Tuesday, May 30, 2017

JRO's #77: La Moustache (Emmanuel Carrère, 2005)

Director: Emmanuel Carrère
Writers: Jérôme Beaujour, Emmanuel Carrère (novel), Emmanuel Carrère (screenplay)
Stars: Vincent Lindon, Emmanuelle Devos, Mathieu Amalric
Release Date: 15 May 2005 (Cannes Film Festival)

IMDb SynopsisMarc is sitting in his bath one morning and asks his wife, "how would you feel if I shaved off my mustache?" She doesn't think it's a great idea, for the 15 years they've been married, ... (that's from the plot summary and not the synopsis, but it appears at the top of the page cut off like that. IMDb is weird. I just learned that all of these IMDb summaries and synopses are user-submitted. The one for this movie is incredibly long; I don't think that the writer knew what 'synopsis' meant! http://www.imdb.com/title/tt0428856/synopsis?ref_=ttpl_pl_syn. I think that IMDb usually automatically picks whatever is briefest. In this case, there was nothing brief!)

First Time
Late May or very early June, 2009. I posted about it in the early pre-Howard days of CR5FC: http://chasingpictures.blogspot.com/2009/06/two-close-shaves.html
We were living off-grid all that summer. No electricity meant no moving pictures. About a month into this movie exile, my mother gave me a portable DVD player/screen combo (7" screen, I think) and I was back in film club business. I still didn't watch that much, but I could charge the device at work during the day and get about 2.5 hours of tiny viewing pleasure at night.

Why it's on the List
Well, sometimes I have facial hair (a lot of it), and sometimes I do not. That's probably reason enough to love a film about a man, his moustache, and the people in his life who deny he ever had one. The film is incredibly hard to write about (see the "synopsis" link above, but don't actually read it) briefly because one wants to (in fact, must) engage with the details in order to make sense of the whole.

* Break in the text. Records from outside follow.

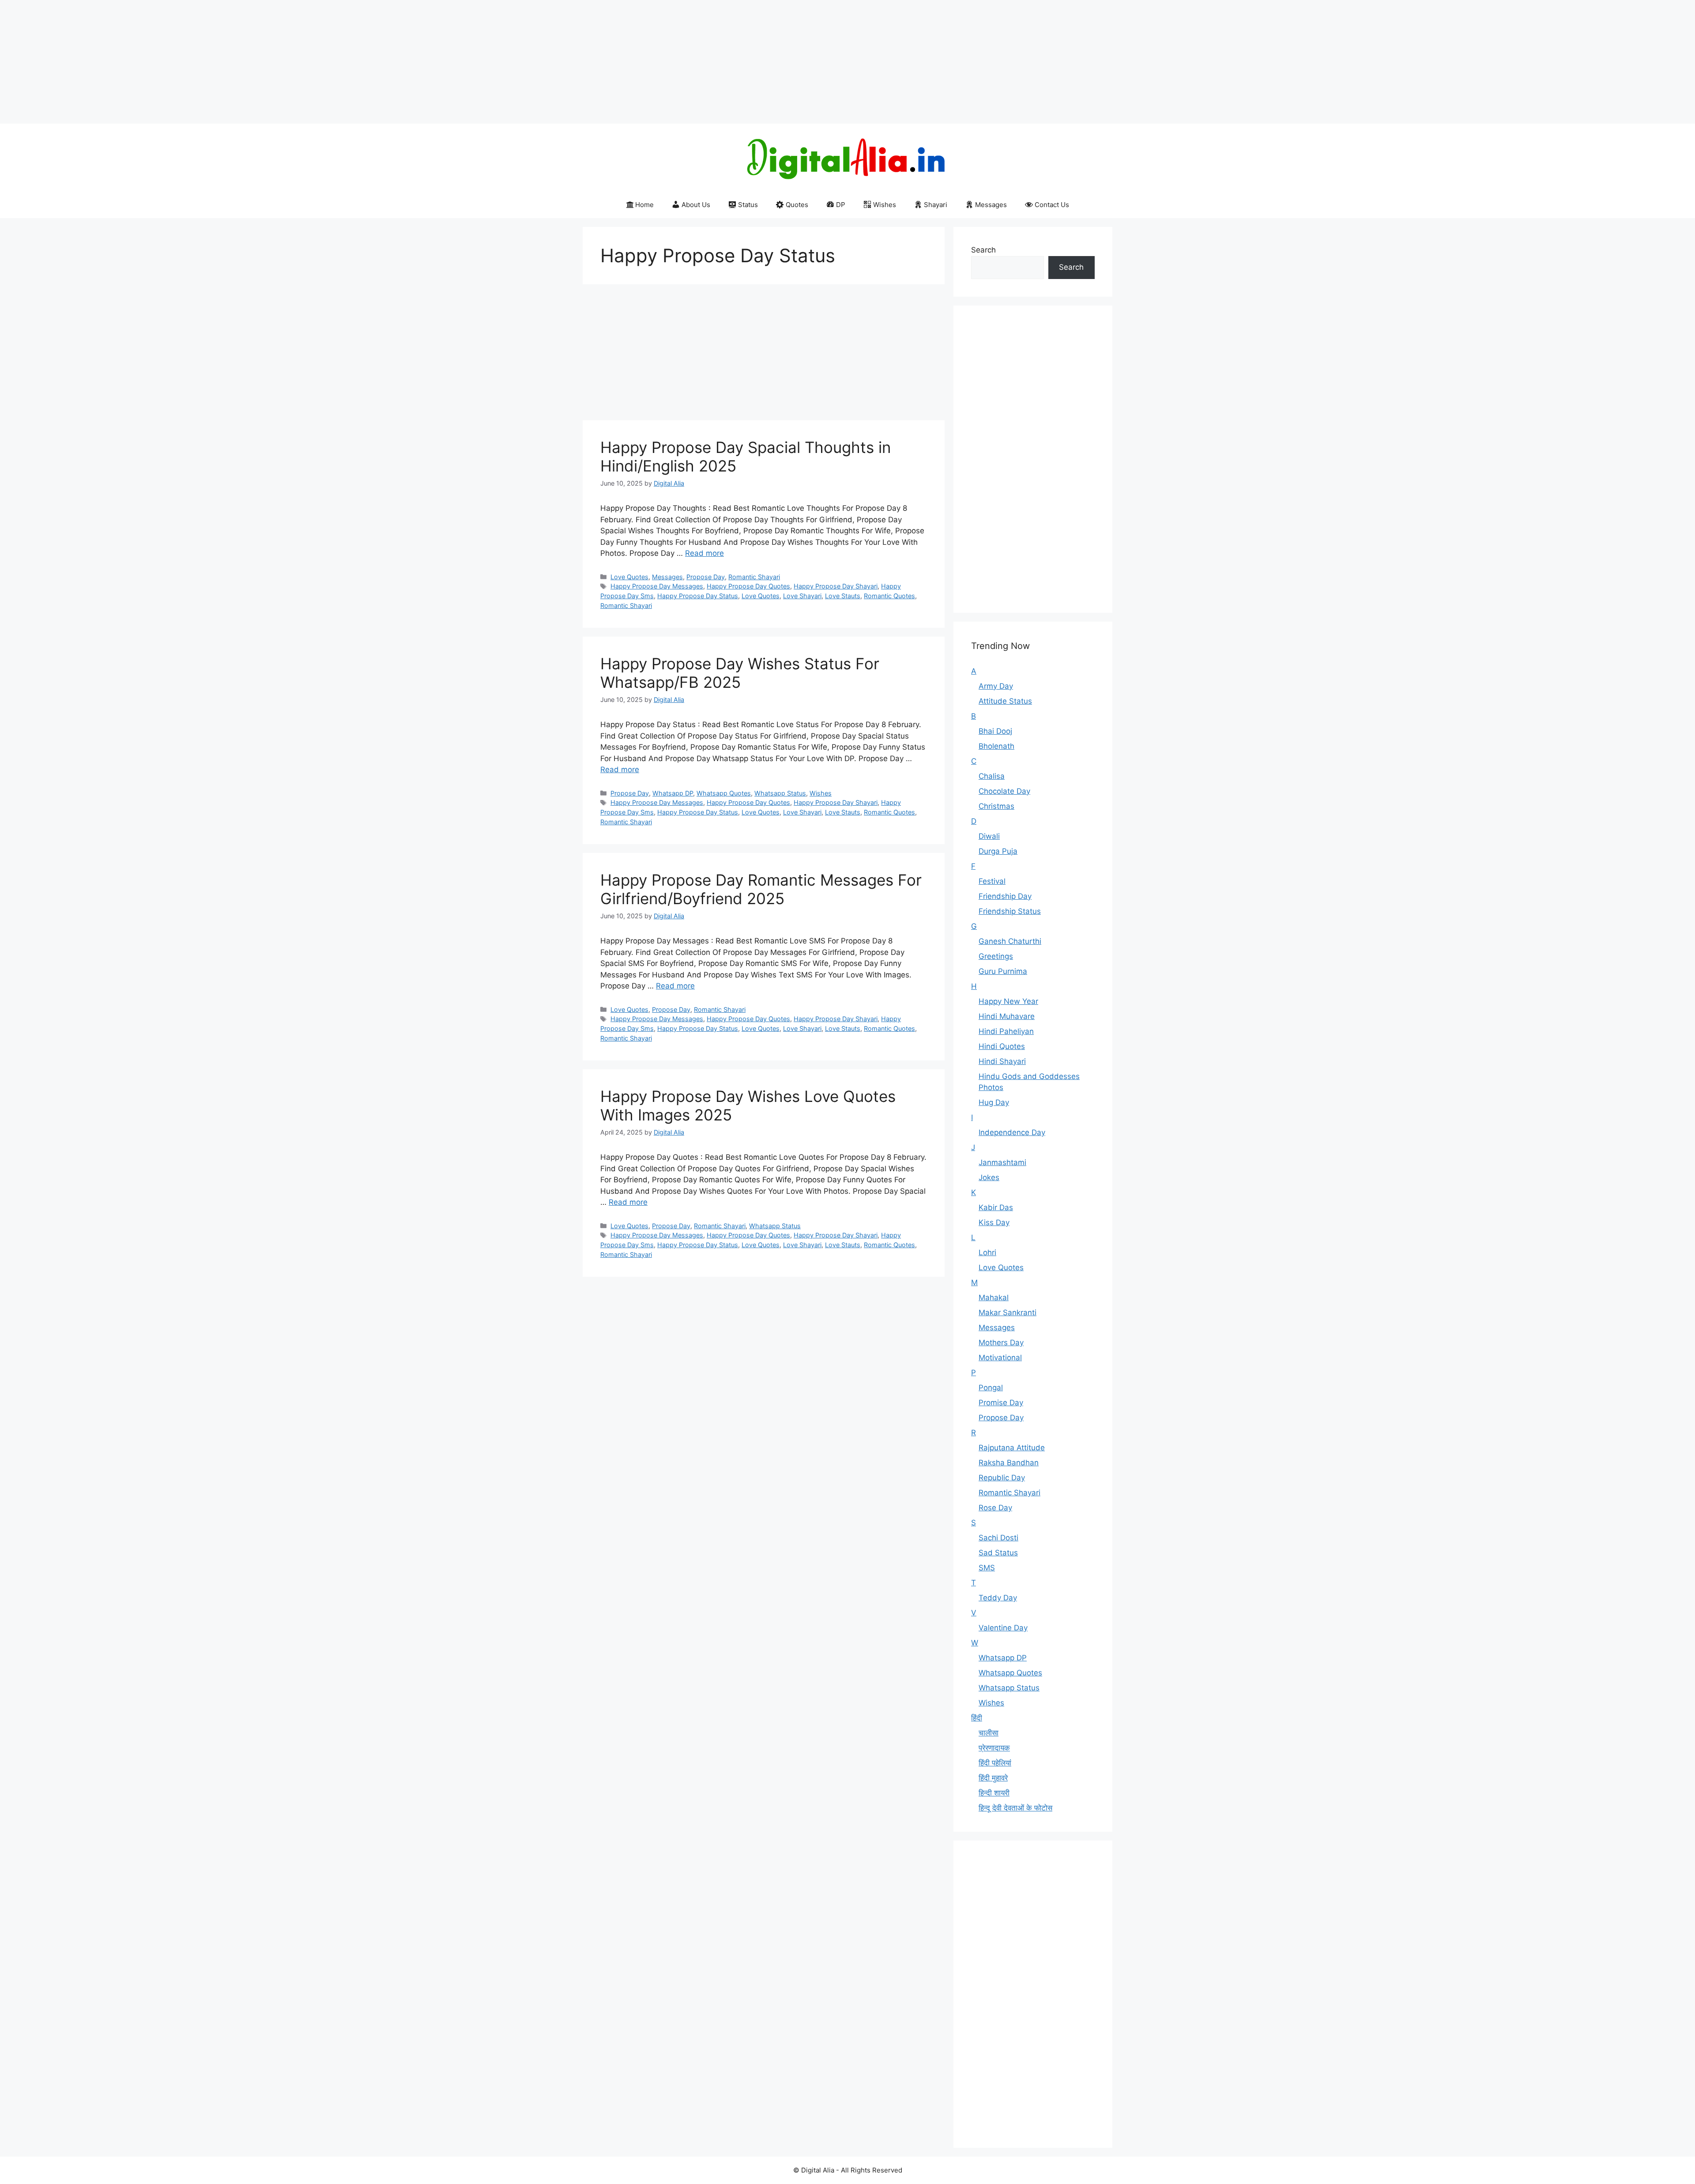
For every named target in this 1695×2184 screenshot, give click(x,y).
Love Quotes (629, 577)
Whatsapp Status (780, 793)
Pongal (991, 1387)
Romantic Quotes (889, 596)
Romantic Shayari (754, 577)
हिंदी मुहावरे (993, 1777)
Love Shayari (802, 596)
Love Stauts (842, 596)
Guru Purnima (1003, 971)
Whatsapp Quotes (724, 793)
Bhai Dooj (995, 731)
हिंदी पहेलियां (995, 1762)
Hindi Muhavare (1007, 1016)
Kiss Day (994, 1222)
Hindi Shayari (1002, 1061)
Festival (992, 881)
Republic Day (1002, 1477)
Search (983, 249)
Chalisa (992, 776)
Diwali (989, 836)
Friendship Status (1010, 911)
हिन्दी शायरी (994, 1792)
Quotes (797, 204)
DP (840, 204)
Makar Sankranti (1007, 1312)
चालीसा (988, 1732)
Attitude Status (1005, 701)
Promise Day (1001, 1402)
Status (748, 204)
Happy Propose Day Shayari (836, 586)
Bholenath (996, 746)
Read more (704, 553)
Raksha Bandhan (1009, 1462)
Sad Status (998, 1552)
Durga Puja (998, 851)
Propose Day (705, 577)
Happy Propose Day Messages (656, 586)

Any review that goes beyond describing the plot and construction of the film risks becoming more about the reviewer than about the film being reviewed. This is always a "danger" of writing about anything, but certain works invite this more than others.

The basic plot of the film is simple. A man shaves off his moustache. No one notices. All of the important people in his life, including his wife of 15 years, insist that he never had a moustache. Yet he knows he had a moustache: he has his memories, he has photos, he has moustache hair clippings. All of this is developed skillfully into a thrilling exploration of truth, identity, communication, and perspective. 

The plot is thin and rightly so. It may be a frustrating film to many, but I find these real frustrations of the film to be emotionally resonant. These are real frustrations, rarely communicated with such power and directness. Sometimes the surreal can achieve what the real cannot.

The film is visually impressive. I haven't tried it, but I'm pretty sure that the film would work just as well with no dialogue. The dialogue is very good and sometimes very important, but the visual language is impressive enough to carry the film on its own. A recurring visual water metaphor communicates the fluid states of identity and relationships. Water is a symbol of both change and permanence. The actors communicate all of their emotions and frustrations, inner turmoils, through physical looks and actions, without ever hamming it up.

Then there's the music. Philip Glass at his best, used to great effect. https://www.youtube.com/watch?v=rM2KLeoRBGo


Additional Notes/Stats
  • I bought the English translation of the novel(la) and never read it. I probably never will. 
  • This is the only film I've seen Vincent Lindon in. He has 70 acting credits on IMDb. I'm pretty sure I've missed a lot of great performances. I've seen both Amalric and Devos in a few other things, notably both together in A Christmas Tale. Just looking over the filmographies of these three makes me acutely aware of how much contemporary French cinema I am ignorant of.
  • The Seventh Continent is the Haneke film probably in my 101-200 and was considered for the 100 (of course I'm lying about this as we all know that Funny Games is in each of our Top 10s). I bring it up here because the films share a similarity in being "blank slates," very neutrally constructed films that resist interpretation and answers. Ed Gonzalez (one of Brando's favs) wrote about this one: "The film is an unpretentious blank slate—almost totally without point but so unassuming it earns consideration.......The film is scarcely forceful, inviting any and all interpretations but never daring one itself. I'm not sure if this exposes Carrère as a philosopher without a point of view or indicates a refreshing form of art-house charity. Perhaps that's for us to interpret as well." http://www.slantmagazine.com/film/review/la-moustache
  • As a counter to Gonzalez, this essay is a helpful reading of the film, outlining very clear signals/symbols that direct our engagement with the film: http://offscreen.com/view/carreres_la_moustache
  • La Moustache is currently free to watch on Youtube: https://www.youtube.com/watch?v=JlEKa0rBdco

1 comment:

  1. Been meaning to check this one out for a while now. Adding it to my queue.